Belfast Telegraph

Backlash after Ireland captain Rory Best attends rape trial

By Victoria Leonard

Twitter labels criticising Ireland and Ulster Rugby captain Rory Best for attending a rape trial involving team-mates have gone viral.

Several hashtags - such as #notmycaptain, #shouldertoshoulderwithher and #boycottirishrugby - began circulating on social media after Best and Ulster Rugby and Ireland team-mate Iain Henderson attended Belfast Crown Court last Wednesday, where Stuart Olding (24) and Paddy Jackson (26) are on trial.

The Ireland and Ulster stars are accused of raping the same woman in south Belfast in June 2016. Jackson is also charged with sexual assault. Both deny the charges.

Two other men have also been returned for trial on charges connected with the same incident.

Former Ulster Academy player Blane McIlroy (26) has pleaded not guilty to one count of exposure, while Belfast Harlequins player Rory Harrison (25) denies perverting the course of justice and withholding information.

Speaking after Saturday's Six Nations match in Paris, Best told reporters his reasons for attending court last week.

He said: "We sign out on Tuesday night, Wednesday is our day off, so technically we don't need permission to do stuff on our own time. The reason I was there, it's on the record I've been called as a character witness.

"I was advised it was important to attend, so I got both sides of the story. Because it's an ongoing legal matter, I will make no further comment than that."

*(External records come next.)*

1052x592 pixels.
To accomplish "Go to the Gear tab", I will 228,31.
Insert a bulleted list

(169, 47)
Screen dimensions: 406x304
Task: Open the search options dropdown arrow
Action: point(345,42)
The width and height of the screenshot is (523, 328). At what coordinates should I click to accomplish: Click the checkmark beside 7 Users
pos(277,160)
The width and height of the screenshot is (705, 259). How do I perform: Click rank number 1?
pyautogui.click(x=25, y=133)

Best's comments were criticised by social media users.

One wrote: "For the first time ever I found myself wishing for a loss for a national team... @Irish Rugby your players need to be held accountable #notmycaptain #shouldertoshoulderwithher."

Another wrote: "Previously had a great deal of admiration for Rory Best but the decision to go to a rape trial is not one I can support. IRFU need to do something. #notmycaptain #shouldertoshoulderwithher."

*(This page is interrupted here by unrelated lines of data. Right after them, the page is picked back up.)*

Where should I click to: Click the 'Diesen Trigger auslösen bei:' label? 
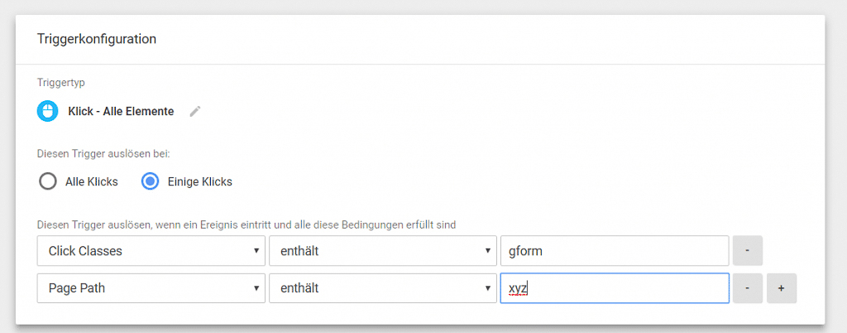coord(103,153)
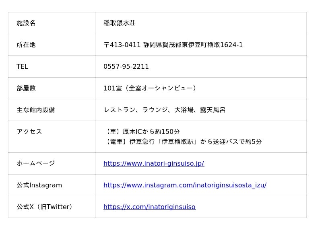This screenshot has height=230, width=322.
Task: Click the car access line 厚木ICから約150分
Action: click(142, 131)
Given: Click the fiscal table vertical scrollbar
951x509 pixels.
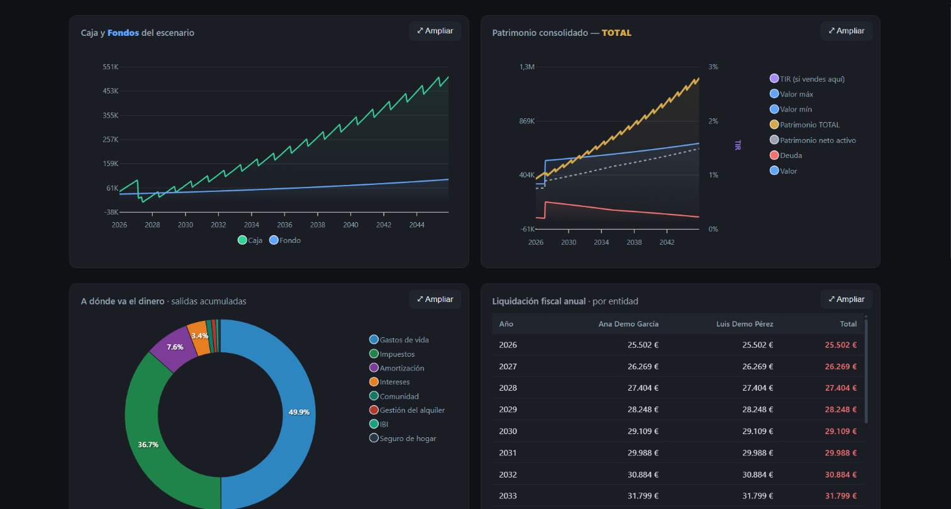Looking at the screenshot, I should click(x=866, y=371).
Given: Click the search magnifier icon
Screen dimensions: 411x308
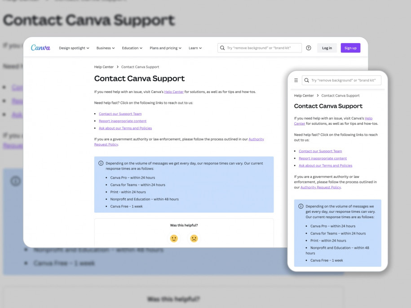Looking at the screenshot, I should (x=222, y=48).
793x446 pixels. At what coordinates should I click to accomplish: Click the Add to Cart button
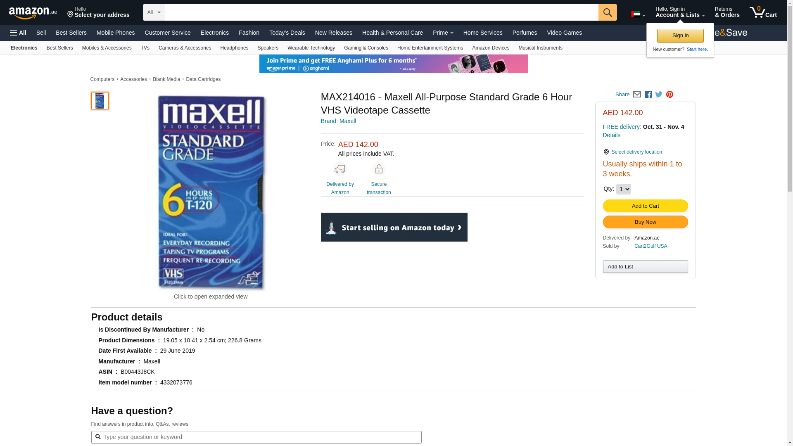645,206
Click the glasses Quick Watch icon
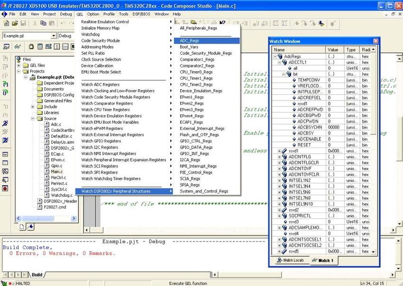The width and height of the screenshot is (403, 286). 18,46
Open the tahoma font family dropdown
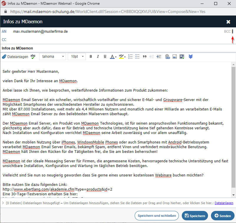 tap(52, 57)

Last week Alliance MLA Paula Bradshaw wrote to Ulster Rugby to ask what guidance was provided to team members in relation to attending the trial. Yesterday, she said she had been contacted by former players of Ulster Rugby and other clubs "wanting to distance themselves" from the decision to attend court.

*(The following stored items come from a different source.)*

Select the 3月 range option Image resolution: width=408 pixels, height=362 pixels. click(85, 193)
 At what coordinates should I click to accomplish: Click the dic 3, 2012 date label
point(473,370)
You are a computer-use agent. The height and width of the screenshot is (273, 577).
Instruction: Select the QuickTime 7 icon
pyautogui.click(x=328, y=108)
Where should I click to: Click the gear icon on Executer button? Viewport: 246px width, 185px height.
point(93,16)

"It's hard to measure if the rugby teams' reputations have been tarnished," she said. "Rory Best says he was there to inform himself, but a character reference needs to be independent from the other evidence.

"The whole thing has been ill-judged from the start."

Yesterday it was reported that Best and Henderson did not seek permission from the IRFU, or inform it of their intention to attend the trial. Irish coach Joe Schmidt was also not asked for his permission by Mr Best.

The IRFU said: "We confirmed to the BBC last Wednesday that any person attending court proceedings does so in a personal capacity.

"It would be inappropriate for the IRFU to comment on any matter pertaining to ongoing legal proceedings. We must respect the primacy and importance of the ongoing trial and to do so we must ensure that we provide no information, or comment, that could either directly or indirectly impact upon it."

However, the Sunday Business Post reported that Ulster Rugby had given advice to staff and players on making public statements and appearances during the trial.

Ulster Rugby told the paper it took the criminal allegations made at the trial "extremely seriously", adding: "Both players will continue to receive appropriate support from the IRFU and Ulster Rugby. The IRFU and Ulster Rugby will conduct a full review of the matter when the trial has concluded."